▸ **YOUR TASKS**
1. In the horse-shampoo forum thread, retype the passage between "## XxHunterJumperxX (Jul" and "that smells yummiest.", inclusive.
2. For each statement below, state whether the horse-shampoo forum thread agrees with it, answering yes or no and quoting the deciding words of the thread. (a) BJJ dilutes whatever product is used and sprays it on, conditioner included. (b) XxHunterJumperxX bought a stockpile of human shampoo at a feed store. (c) taylorjane17 used Pantene Pro-V moisturizing shampoo and conditioner on a gelding's mane.

▸ **EXTRACTED TEXT**
* * *
# human shampoo to wash your horse????



## Alwaysbehind (Jul 10, 2009)

http://www.horseforum.com/horse-grooming/can-you-bathe-horse-regular-human-60184/


----------



## BJJ (Jun 18, 2010)

I use whatever is cheapest when I am washing often during the summer---no reactions in 20+ years. No matter what I am using, I dilute and spray on, including conditioner.


----------



## XxHunterJumperxX (Jul 11, 2009)

I have a stock pile of human shampoo that I bought at the dollar store... I just buy the stuff that smells yummiest.

Totally safe, but if you plan on showing, I would have horse shampoo and conditioner, just because it was designed for their coats


----------



## taylorjane17 (Jul 15, 2010)

I use human shampoo and conditioner. Whatever I find laying around the house. But I did use pantene pro-v moisterizing shampoo and conditioner on my geldings tail because it was very dry and it actually did help.


----------



## ISAgirl (Feb 22, 2010)
* * *
[Collected data entries]
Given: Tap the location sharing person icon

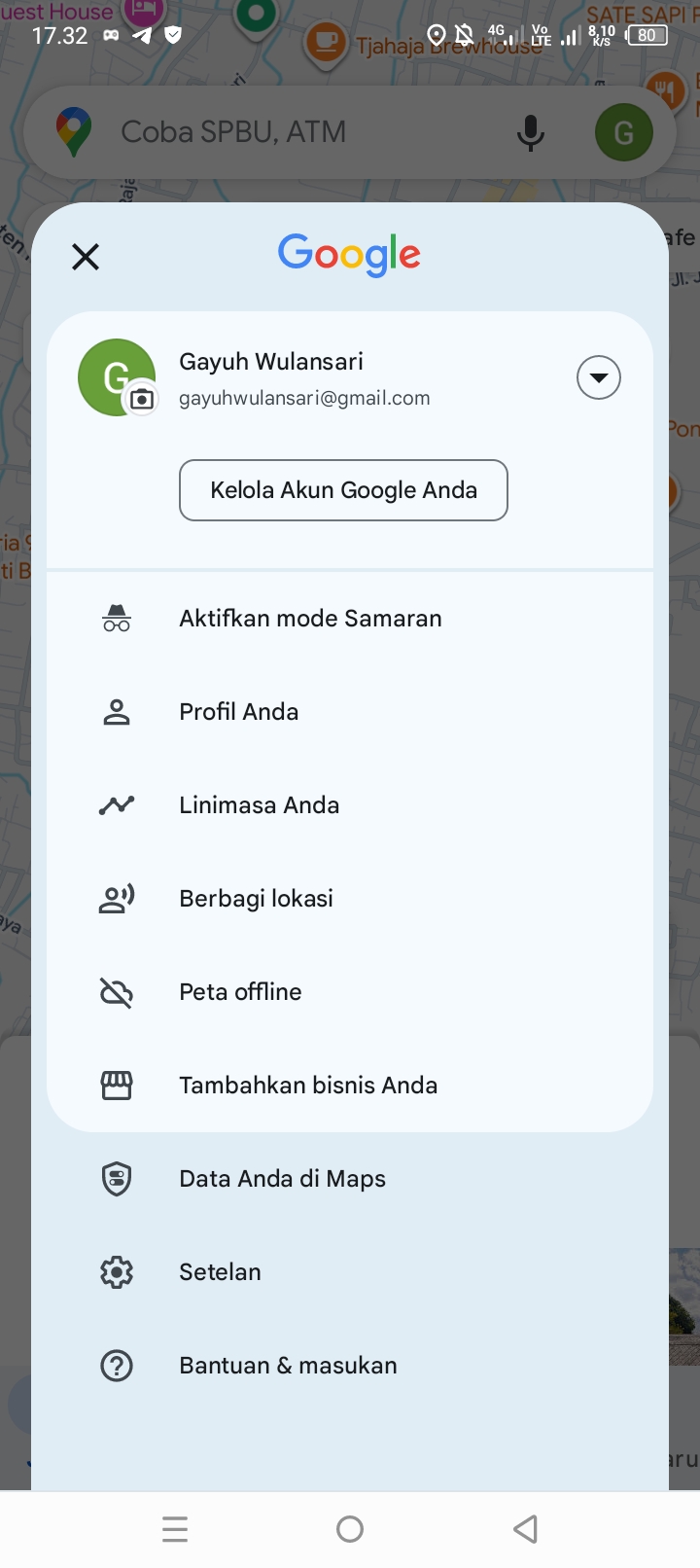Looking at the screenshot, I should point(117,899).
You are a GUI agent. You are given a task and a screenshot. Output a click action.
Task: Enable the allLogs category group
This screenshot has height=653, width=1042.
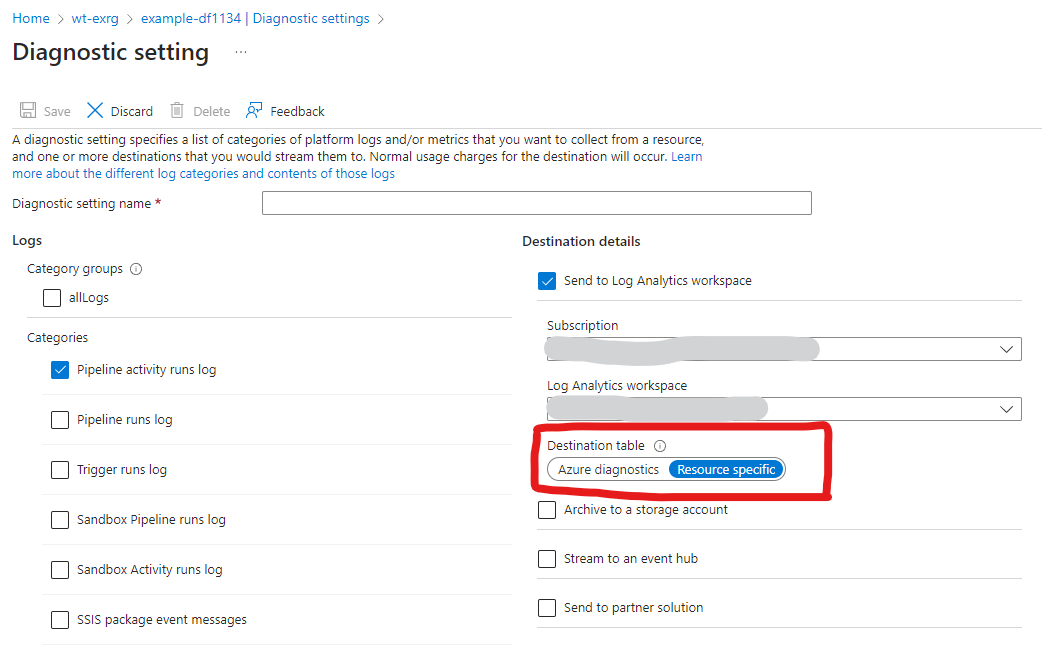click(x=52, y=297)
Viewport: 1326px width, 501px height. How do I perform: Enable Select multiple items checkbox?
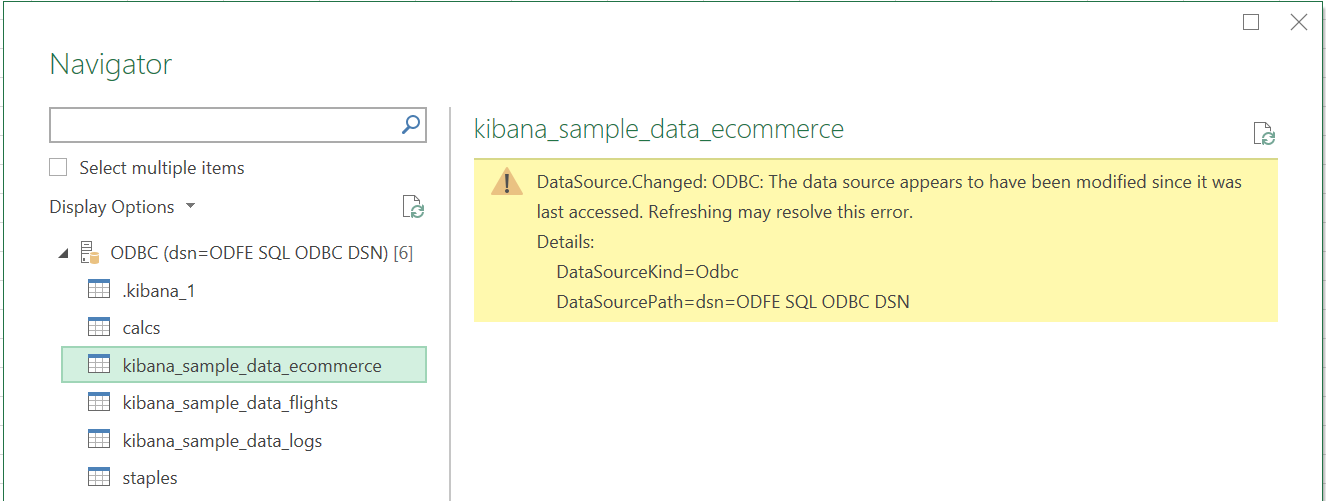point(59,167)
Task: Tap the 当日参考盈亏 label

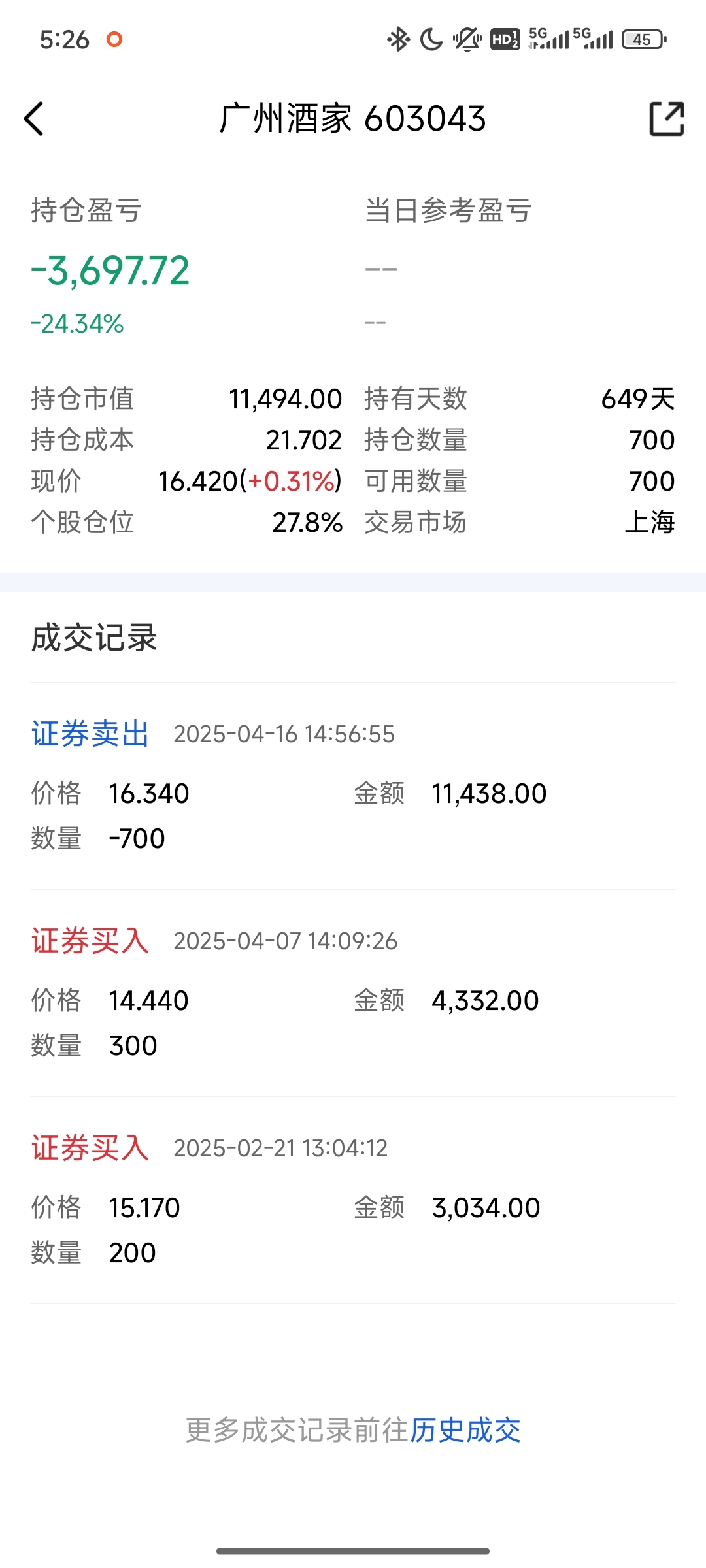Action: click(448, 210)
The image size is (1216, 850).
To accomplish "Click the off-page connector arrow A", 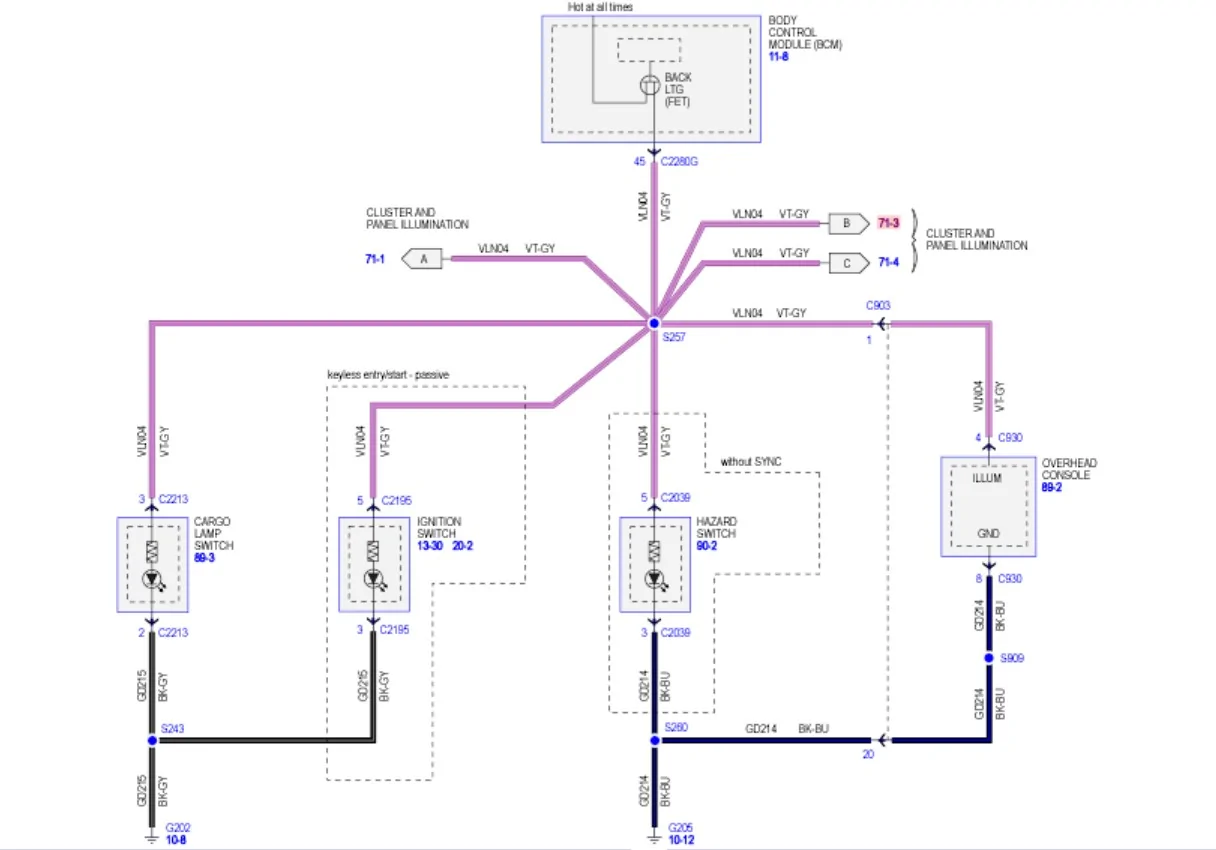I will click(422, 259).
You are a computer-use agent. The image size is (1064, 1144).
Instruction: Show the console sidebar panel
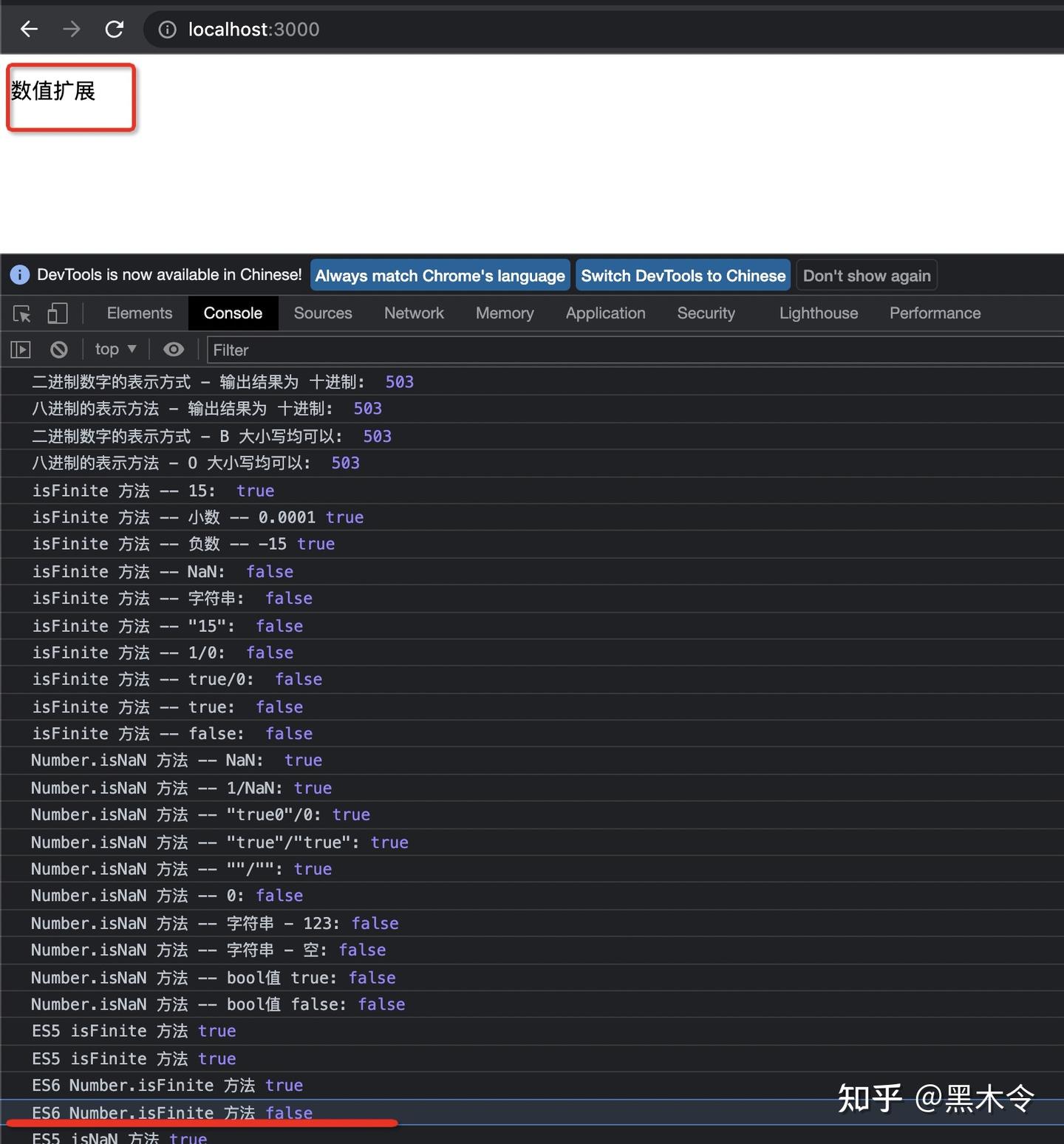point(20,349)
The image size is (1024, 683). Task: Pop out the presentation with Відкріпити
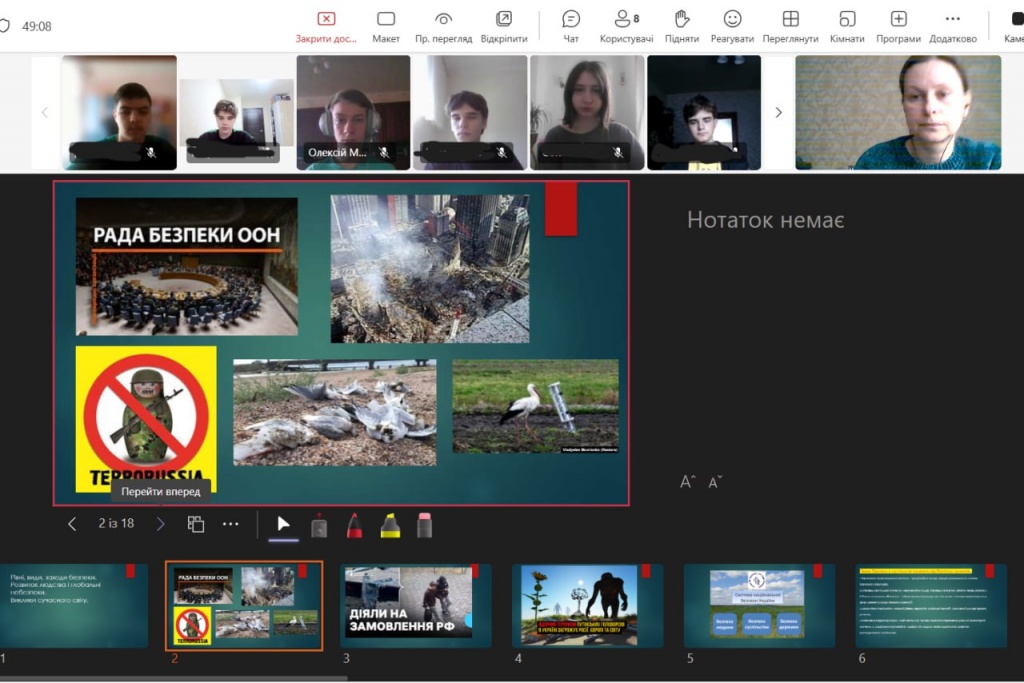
* * *
▸ **TASK-BY-TASK ANSWERS**
1.
## XxHunterJumperxX (Jul 11, 2009)

I have a stock pile of human shampoo that I bought at the dollar store... I just buy the stuff that smells yummiest.

2.
(a) Yes: "No matter what I am using, I dilute and spray on, including conditioner."
(b) No: "I have a stock pile of human shampoo that I bought at the dollar store..."
(c) No: "on my geldings tail because it was very dry and it actually did help."